Keydown ctrl -> ctrl pressed
keydown shit -> ctrl shift pressed
Keydown a -> ctrl shift a pressed
keyup ctrl -> shift a pressed
Keyup a -> shift pressed
keyup shift -> nothing pressed


> > "a collection of modifier objects"
> > #modifiers
> >
> > "the key pressed.  It is not a Character, it should be an instance of Key
> > (read about Keys in the Glitches below)"
> > #key
> >
> > "to know if the event wasHandled"
> > #handled:
> > #handled
> >
> > Keypress
> >
> > When a key with a unicode representation is pressed, informs it.
> >
> > should understand the messages:
> >
> > "the unicode character representation of this event.  It is a Character,
> not
> > an instance of Key"
> > #character
> >
> > "to know if the event wasHandled"
> > #handled:
> > #handled
> >
> who will handle that? if even not handled, what you do next? what is
> purpose of it?
>

Hmm, actually, I was modeling them as morphic events, and it has a meaning
there so the event can bubble until it is handled :)

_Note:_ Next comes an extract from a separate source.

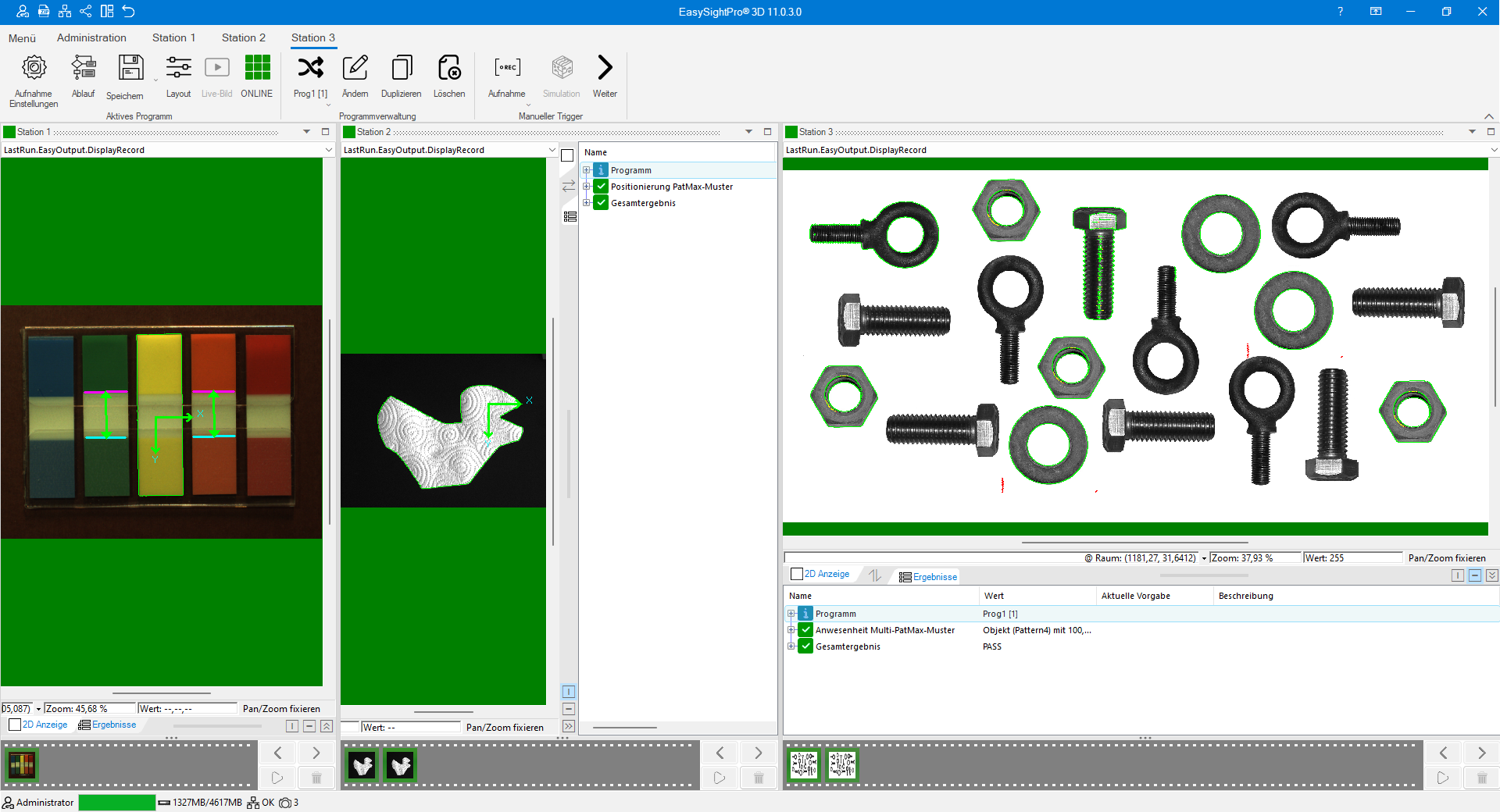1500x812 pixels.
Task: Switch to the Station 2 tab
Action: [243, 37]
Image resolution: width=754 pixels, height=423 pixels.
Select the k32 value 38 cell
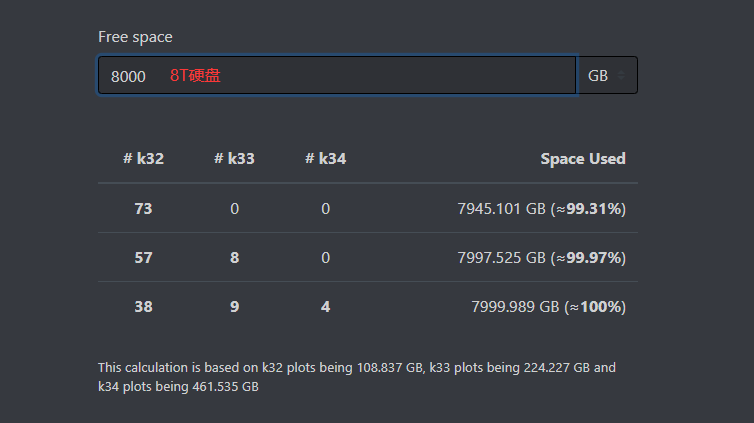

> i mean, at low level (between VM and image) you need only the way to
> deliver events. who handling them or what happens later is absolutely
> not our concern at this level.
>

Yeap, SystemEvents and Morphic events should differ I think (one wrapping
the other or not...).


>
> > Keyup
> >
> > When a key is released, it informs the released key with modifiers (it
> > should not send a unicode value of a character).
> >
> > Should understand the messages:
> >
> > "the main key pressed.  It is not a Character, it should be an instance
> of
> > Key (read about Keys in the Glitches below)"
> > #key
> >
> > "to know if the event wasHandled"
> > #handled:
> > #handled
> >
> ditto
>
> >
> >
> =-=-=-=-=-=-=-=-=-=-=-=-=-=-=-=-=-=-=-=-=-=-=-=-=-=-=-=-=-=-=-=-=-=-=-=-=-=-=-=-=-=-=-=-=-=
> >
> > Glitches
> >
> > 1) Today every keyboard event handled on the image side is handled on
> > keypress, which:
> >   - limits the ammount of shortcuts you can have (because there are keys
> > that you can't handle)
> >   - to make it work, there are some hacks (at image and vm side) to allow
> > keys with no char representation enter as keypresses (like arrow keys).
> >   - changing this is ALOT of work :P
> >
> yeah :)
>
> > 2) Some key representation varies from platform to platform.  i.e.: A
> > Shift-only press generates today a keydown event with:
> >   - a 254 keyCode value in unix
> >   - a  16 keyCode value in windows
> >
> IMO, we should deal with this at image side. It is much easier to fix
> code in image, than digging into VM every time we need to fix it.
>

why every time? :/
Ok, if we change the model every 2 months yes, it will be a trouble.  But
if we don't?  How much time has passed since the last time the event stuff
was touched?  I think it does not happen every day...

Wasn't it the vm's job to abstract these differences between platforms?